2- É muito raro de ver, mas aconteceu: Pinto da Costa foi o primeiro responsável pela derrota do FC Porto na Taça da Iiga. Ao antecipar que aquilo não era importante e que se deveriam rodar jogadores, ele disse exactamente o que Vítor Pereira queria ouvir. Desresponsabilizado previamente por mais uma competição falhada, o treinador portista avançou para aquilo que chamou «uma gestão inteligente» do plantel, que lhe assegurava uma win win situation: se ganhasse, era um mestre; se perdesse, tinha desculpa. Mas o que não teve desculpa foi a «inteligência» da sua gestão: em obediência ao princípio da rotação na baliza, que, pelos vistos é mais importante do que o princípio de tentar ganhar títulos (nos últimos tempos, e com Nuno Espírito Santo na baliza, perdemos assim uma Taça de Portugal e uma Taça da Liga), substituiu o Helton polo Bracali, guarda-redes fraco e baixinho, que tratou de encaixar três bolas na trave e três golos, todos com defesa, a troco de nada. Continuando sem perceber que o Maicon é o melhor central que tem, resolveu geri-lo no banco, esquecendo-se até que ele era o único que não precisava de descanso, porque estava castigado para Paços de Ferreira. Em lugar dele, meteu o Mangala, verde de mais para jogos destes, e responsável directo por dois golos do Benfica. Num meio-campo misteriosamente despovoado em Janeiro, resolveu insistir no Lucho, de principio a fim - pagando a factura em Paços de Ferreira. Em contrapartida, deixou o jovem James, que toda a Europa cobiça, a descansar uma vez mais no banco e, com ele no flanco esquerdo, em vez de Alvaro Pereira, teria arrumado o Benfica, quando estava a ganhar 2-1 e todo o lado direito da defensiva benfiquista era uma Avenida da Liberdade. Foi penoso ver como, desta vez e sem demoras, os jogadores mostraram que queriam ganhar e que tinham vindo para isso, enquanto que no banco estava um treinador que já partiu derrotado e que não soube ajudar a equipa do fora, quando ela precisou de um mínimo de lucidez estratégica. E assim continua Vítor Pereira: já perdeu ou foi afastado rapidamente do cinco competições e só lhe resta, como consolação, uma vitória pífia sobre o Guimarães, que valeu uma Supertaça nacional. E tudo feito com um ar de naturalidade a que não estávamos habituados.

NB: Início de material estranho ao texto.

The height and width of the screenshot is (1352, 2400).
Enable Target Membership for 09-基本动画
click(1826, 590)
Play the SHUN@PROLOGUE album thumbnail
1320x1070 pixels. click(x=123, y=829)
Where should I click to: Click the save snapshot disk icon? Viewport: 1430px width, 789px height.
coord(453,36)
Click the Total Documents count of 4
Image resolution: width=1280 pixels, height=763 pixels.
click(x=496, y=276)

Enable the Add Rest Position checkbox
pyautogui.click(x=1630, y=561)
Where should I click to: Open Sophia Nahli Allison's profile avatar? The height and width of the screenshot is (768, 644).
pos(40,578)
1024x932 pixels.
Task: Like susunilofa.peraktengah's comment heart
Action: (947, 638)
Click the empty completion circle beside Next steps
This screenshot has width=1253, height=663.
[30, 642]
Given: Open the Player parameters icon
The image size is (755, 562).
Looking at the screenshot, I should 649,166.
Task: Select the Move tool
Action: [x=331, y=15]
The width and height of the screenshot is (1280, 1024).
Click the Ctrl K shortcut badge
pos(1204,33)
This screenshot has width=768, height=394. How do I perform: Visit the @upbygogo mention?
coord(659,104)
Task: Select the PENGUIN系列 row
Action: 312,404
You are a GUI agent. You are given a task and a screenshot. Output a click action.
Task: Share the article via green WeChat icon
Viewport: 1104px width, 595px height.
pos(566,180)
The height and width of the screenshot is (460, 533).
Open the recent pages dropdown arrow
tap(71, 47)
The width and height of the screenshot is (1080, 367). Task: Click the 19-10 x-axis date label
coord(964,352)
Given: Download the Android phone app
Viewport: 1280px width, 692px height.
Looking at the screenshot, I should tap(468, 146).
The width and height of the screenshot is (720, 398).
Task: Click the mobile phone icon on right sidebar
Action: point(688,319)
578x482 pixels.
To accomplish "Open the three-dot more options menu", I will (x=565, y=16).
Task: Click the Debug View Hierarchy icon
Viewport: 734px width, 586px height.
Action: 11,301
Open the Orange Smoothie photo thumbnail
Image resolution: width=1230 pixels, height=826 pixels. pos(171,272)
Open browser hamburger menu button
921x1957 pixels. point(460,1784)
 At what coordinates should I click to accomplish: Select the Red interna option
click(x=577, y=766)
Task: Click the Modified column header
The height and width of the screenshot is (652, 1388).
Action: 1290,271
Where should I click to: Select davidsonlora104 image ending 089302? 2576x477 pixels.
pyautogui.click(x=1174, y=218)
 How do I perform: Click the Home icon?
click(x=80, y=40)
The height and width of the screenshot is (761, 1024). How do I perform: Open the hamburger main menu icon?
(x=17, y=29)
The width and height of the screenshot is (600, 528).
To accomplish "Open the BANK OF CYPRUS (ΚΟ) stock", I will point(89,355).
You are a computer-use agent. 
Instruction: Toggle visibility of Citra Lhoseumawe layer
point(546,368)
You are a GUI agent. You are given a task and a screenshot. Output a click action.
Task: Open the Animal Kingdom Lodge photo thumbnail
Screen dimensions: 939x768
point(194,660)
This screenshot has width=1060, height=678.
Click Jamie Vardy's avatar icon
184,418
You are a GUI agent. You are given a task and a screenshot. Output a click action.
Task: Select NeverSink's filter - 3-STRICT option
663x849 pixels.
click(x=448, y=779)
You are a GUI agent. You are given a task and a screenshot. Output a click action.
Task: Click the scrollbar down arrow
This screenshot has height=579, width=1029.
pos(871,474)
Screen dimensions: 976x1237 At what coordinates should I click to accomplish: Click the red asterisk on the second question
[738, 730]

3- Em Paços de Ferreira, a sensacão foi a de sonhar pela enésima vez o mesmo sonho mau: um campo apertado, tornado ainda mais pequeno por uma equipa em que todos defendiam atrás da linha da bola; um guarda redes pronto para fazer a exibição da época; um FC Porto que inevitavelmente entra a passo, sem pressa e sem rasgo, convencido que o tempo tudo resolve; um meio campo sem força que não pode ser rendido por ausência de reforços; uma segunda parte já jogada a sério e com sucessivas oportunidades desperdiçadas para matar o jogo; até que, com zero ocasiões de golo do adversário, antes ou depois, aparece um canto (um, um canto!): bola batida para a linha da pequena área, o Helton tranquilamente entre os postes, como sempre, e o Rolando batido lá em cima, como de costume, por um jogador com menos 15 centimetros do que ele. E assim se entregam dois pontos. Nunca o campeonalo nos pareceu tão fácil de ganhar e nunca nos pareceu tão próximo de se perder.